* _What the task asks_: Copy only what lies from the line containing "Where should I" through the line containing "Given: Save the event" in the entries below, keeping both end lines exact and dropping every picture.

--------------------------------------------------

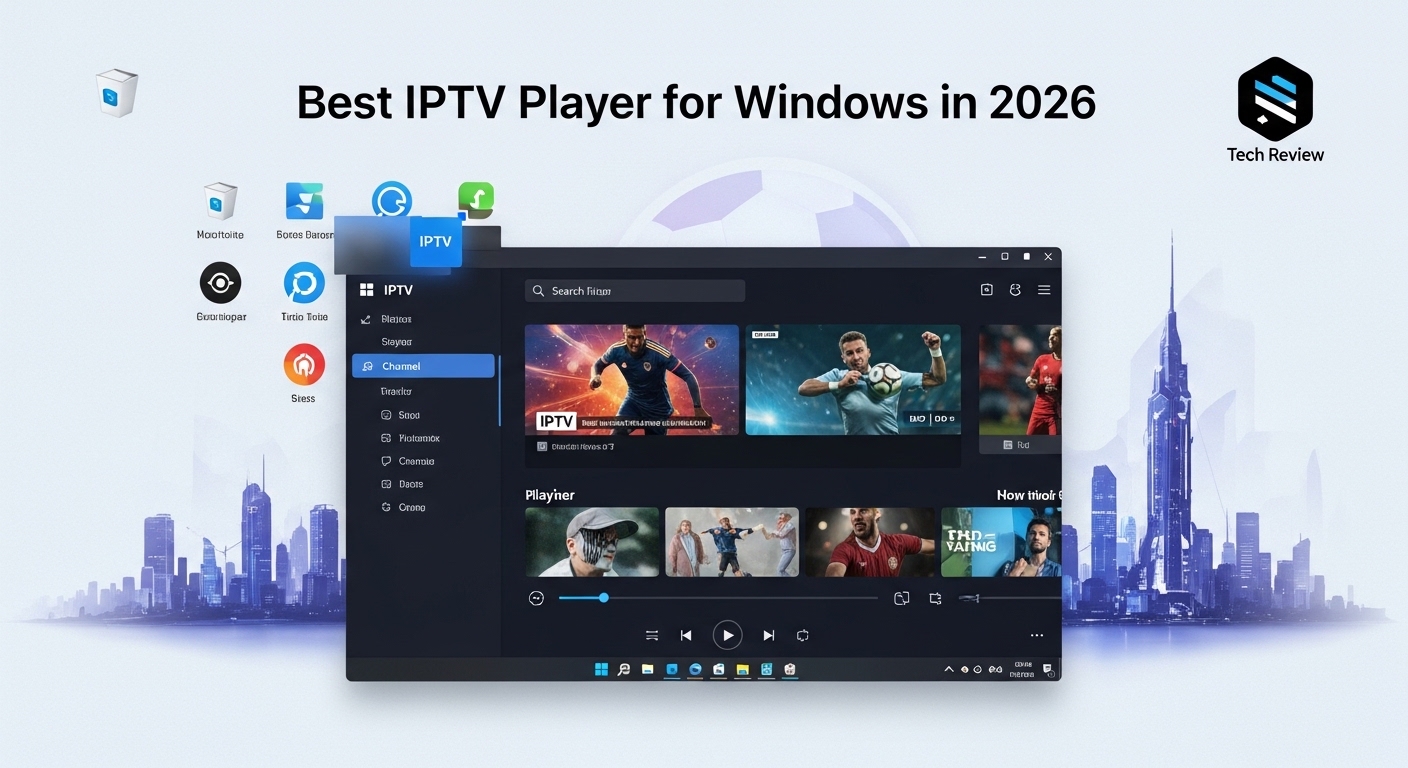
Task: Toggle the repeat loop icon
Action: 802,635
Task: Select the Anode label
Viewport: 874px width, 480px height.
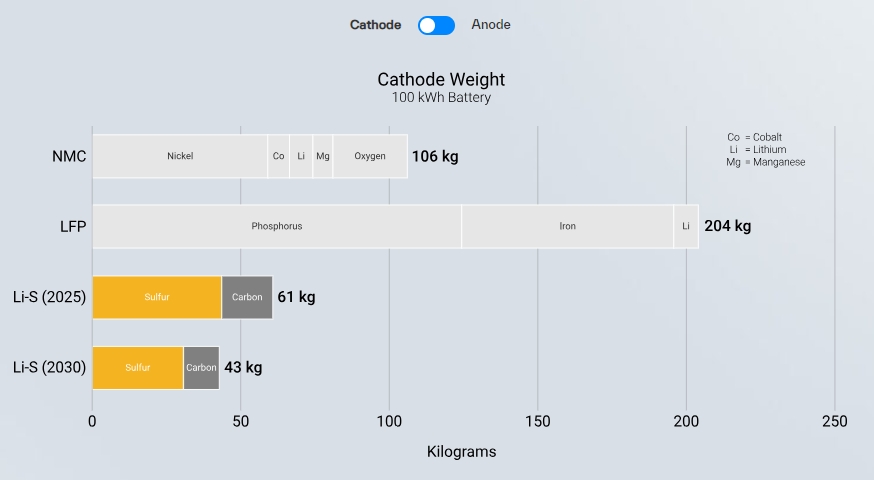Action: [x=491, y=25]
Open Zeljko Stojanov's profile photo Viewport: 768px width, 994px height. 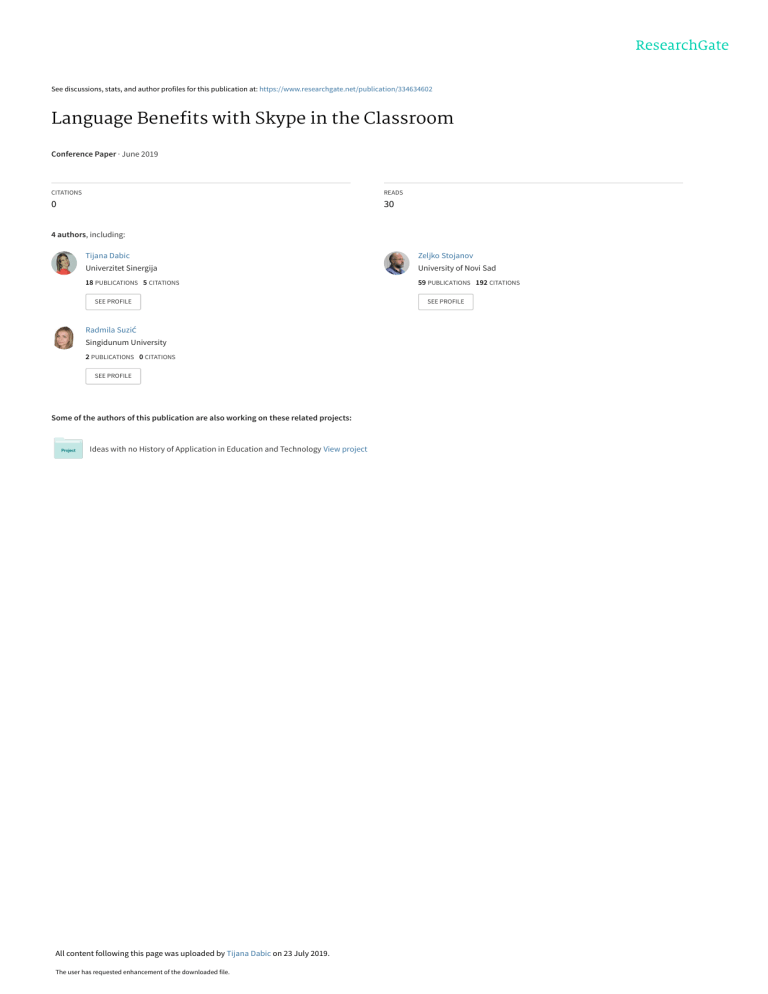click(x=396, y=262)
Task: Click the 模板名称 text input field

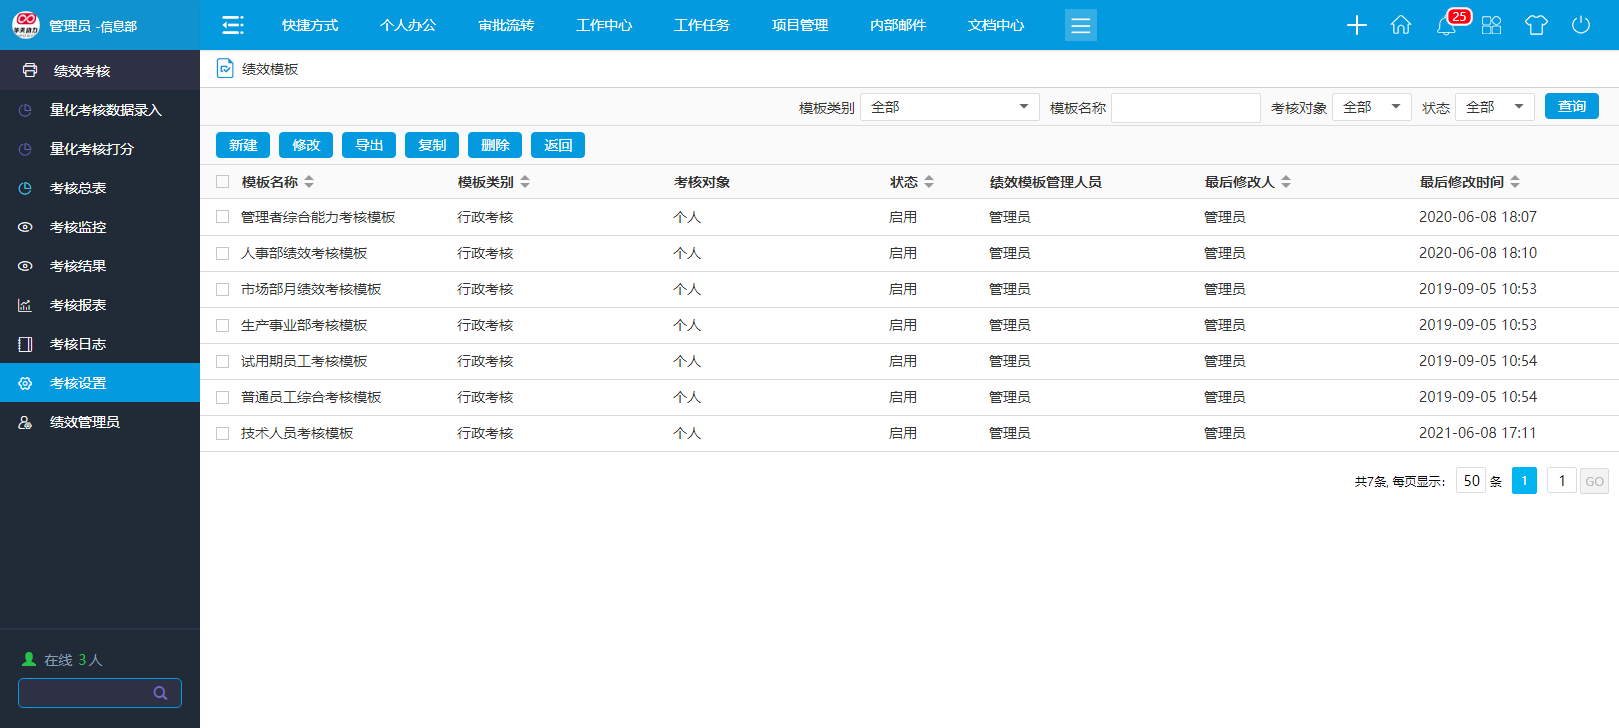Action: click(x=1185, y=107)
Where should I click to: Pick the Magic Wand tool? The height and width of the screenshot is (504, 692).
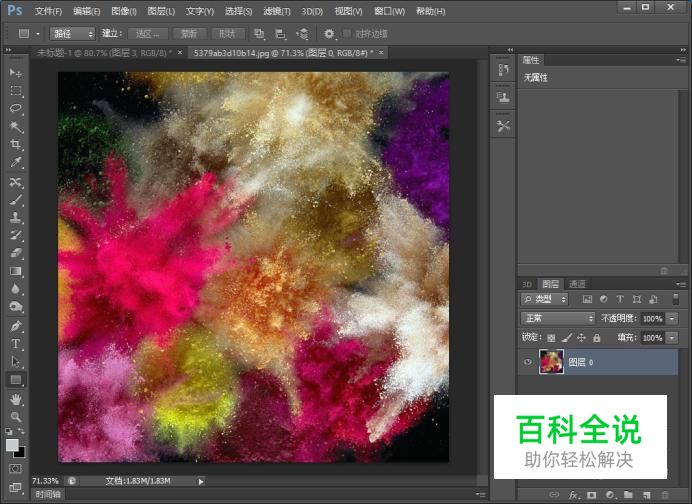[x=15, y=126]
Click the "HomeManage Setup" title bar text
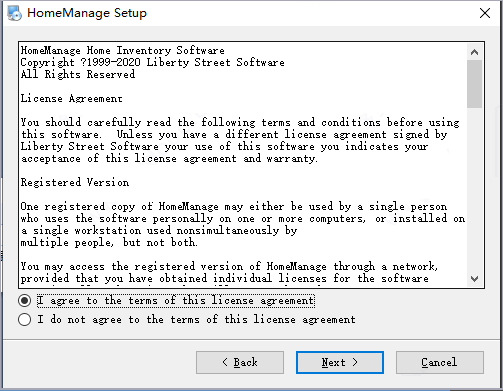Screen dimensions: 503x391 coord(87,13)
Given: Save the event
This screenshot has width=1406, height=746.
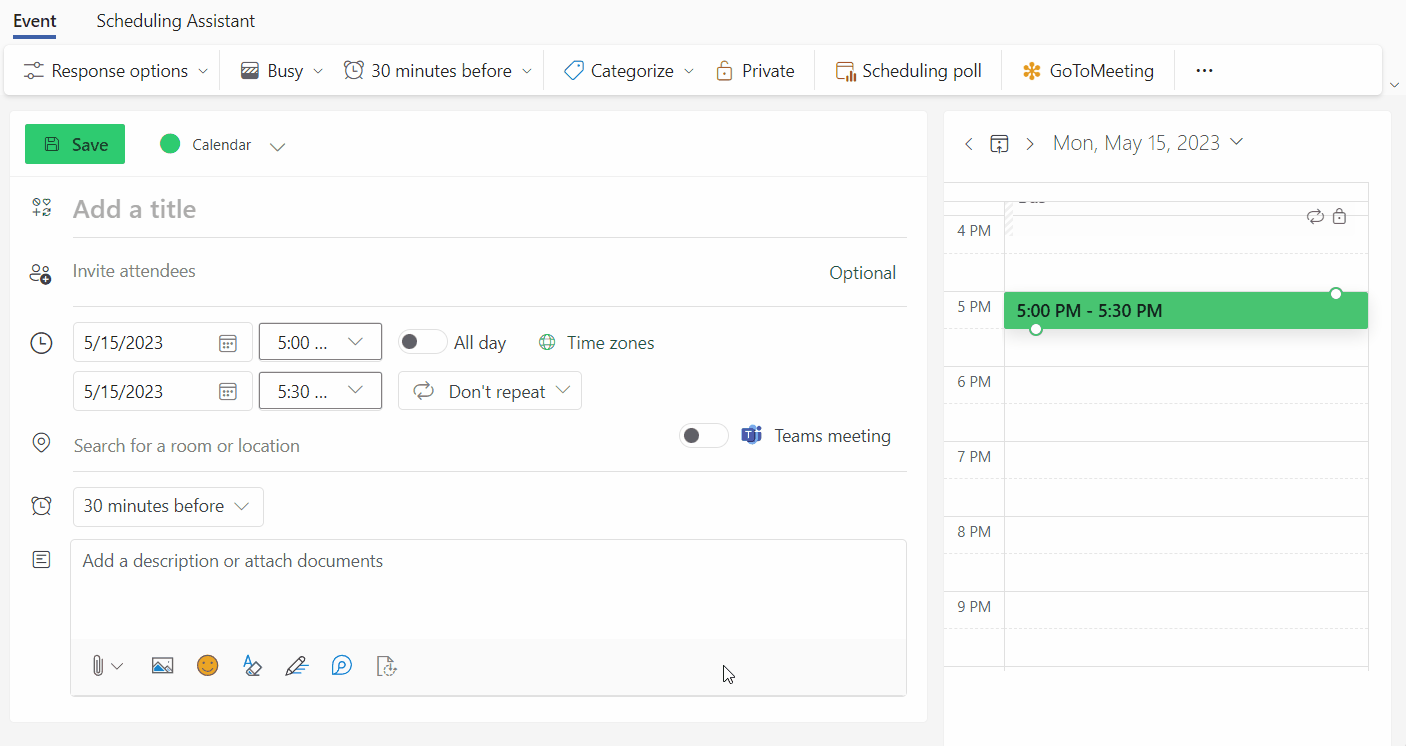Looking at the screenshot, I should (x=74, y=143).
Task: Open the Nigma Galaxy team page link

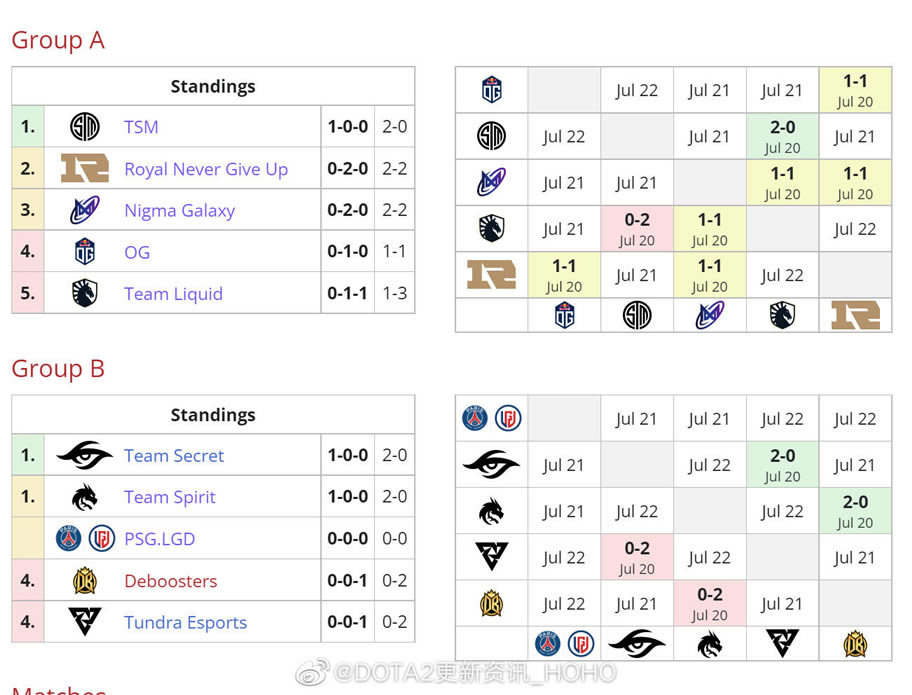Action: tap(179, 210)
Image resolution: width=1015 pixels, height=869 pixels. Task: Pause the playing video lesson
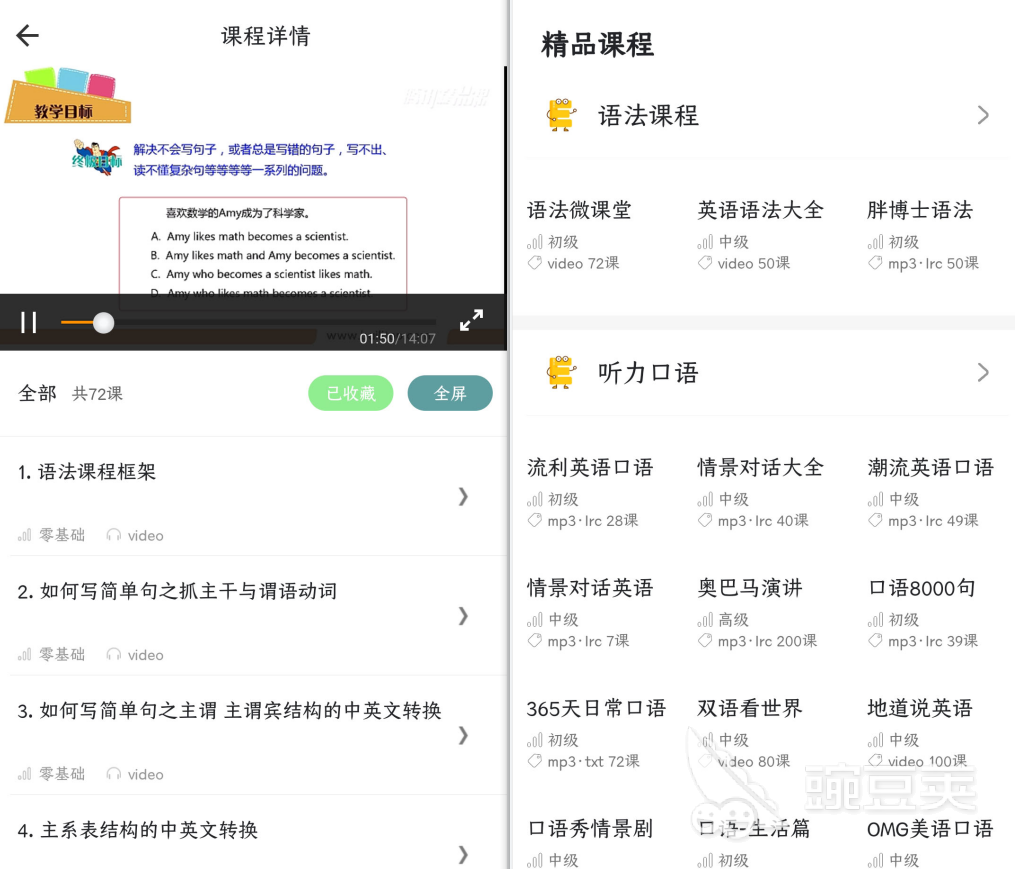[x=28, y=322]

--------------------------------------------------

* _Reply_:
Where should I click to: Pick the Magic Wand tool? The height and width of the screenshot is (504, 692).
[x=15, y=126]
Click the "HomeManage Setup" title bar text
Screen dimensions: 503x391 coord(87,13)
Given: Save the event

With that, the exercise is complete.